#### [INPUT]
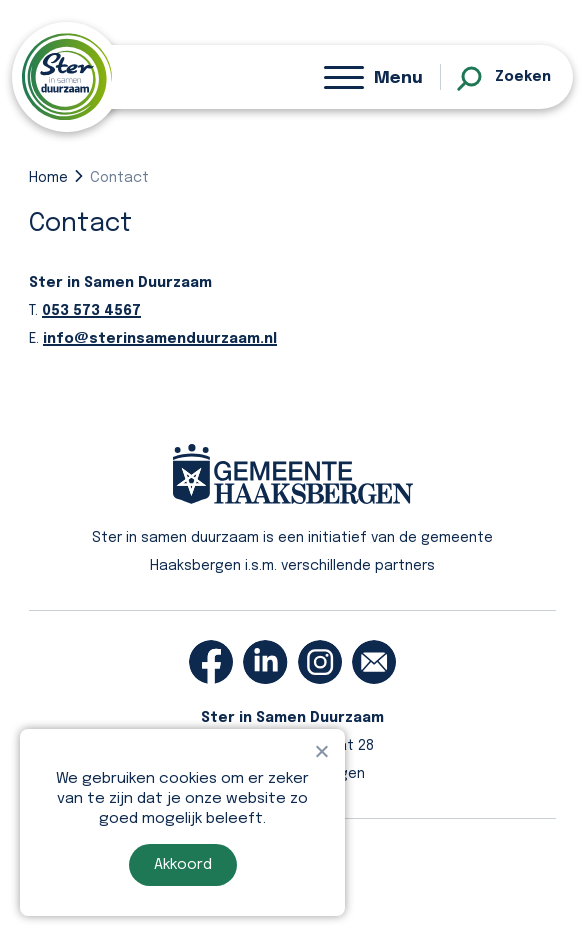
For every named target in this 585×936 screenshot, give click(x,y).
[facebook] (211, 662)
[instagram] (320, 662)
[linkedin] (265, 662)
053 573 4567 (91, 311)
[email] (374, 662)
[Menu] (373, 77)
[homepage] (67, 76)
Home (48, 178)
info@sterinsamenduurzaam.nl (160, 339)
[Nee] (321, 751)
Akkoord (183, 865)
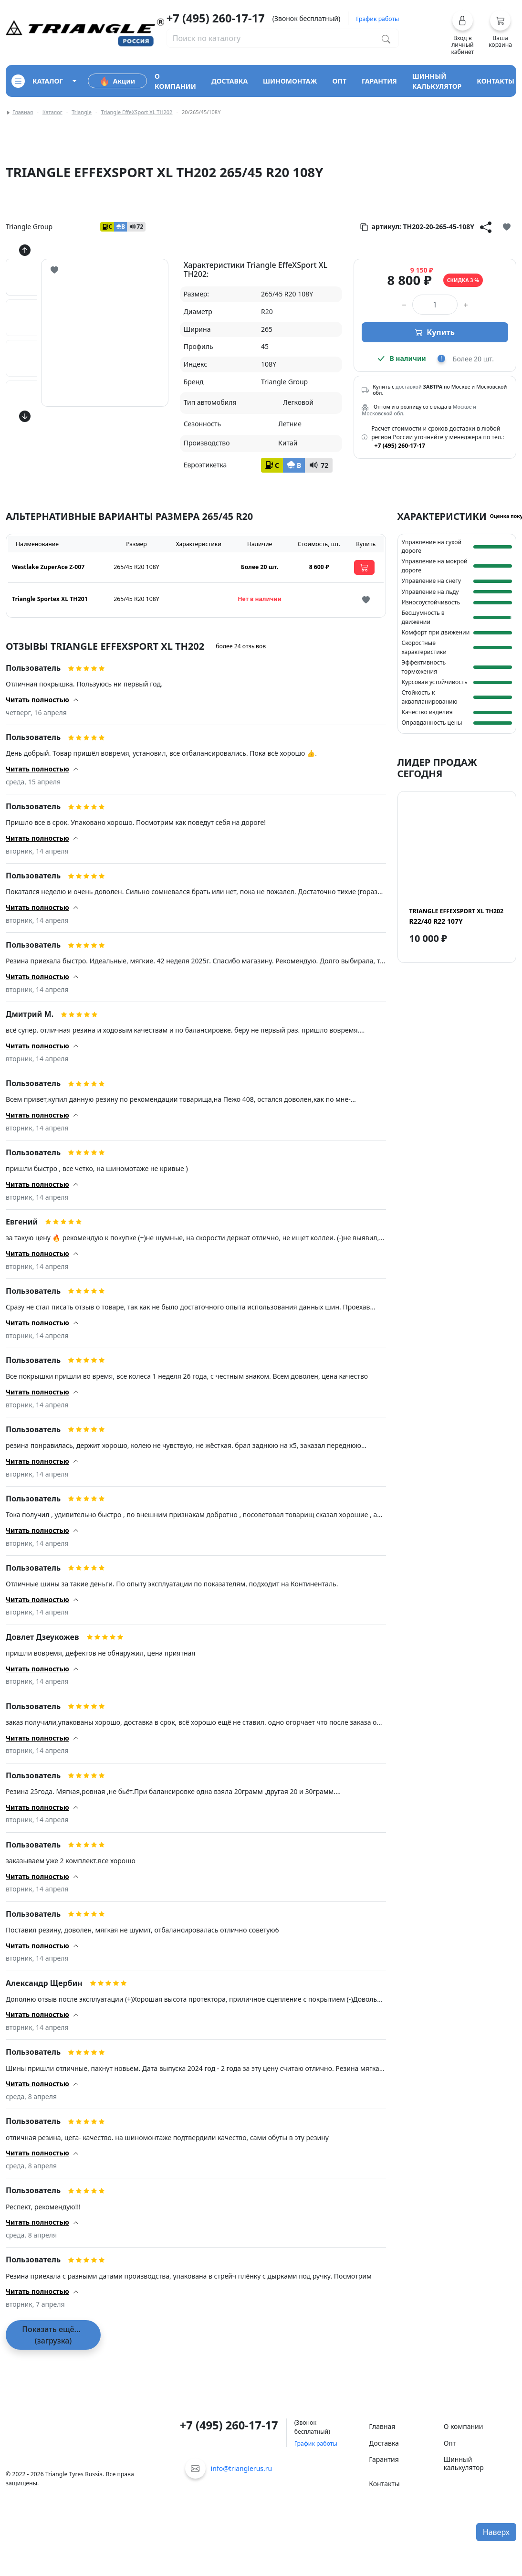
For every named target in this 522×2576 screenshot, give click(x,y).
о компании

#### [YOUR INSTRUCTIONS]
Reproduce every item above verbatim, leaving out the pictures.

#### [EXERCISE SOLUTION]
For every named target in this 585×936 screenshot, give click(x,y).
[facebook] (211, 662)
[instagram] (320, 662)
[linkedin] (265, 662)
053 573 4567 (91, 311)
[email] (374, 662)
[Menu] (373, 77)
[homepage] (67, 76)
Home (48, 178)
info@sterinsamenduurzaam.nl (160, 339)
[Nee] (321, 751)
Akkoord (183, 865)
For every named target in this 522×2576 screenshot, give click(x,y).
о компании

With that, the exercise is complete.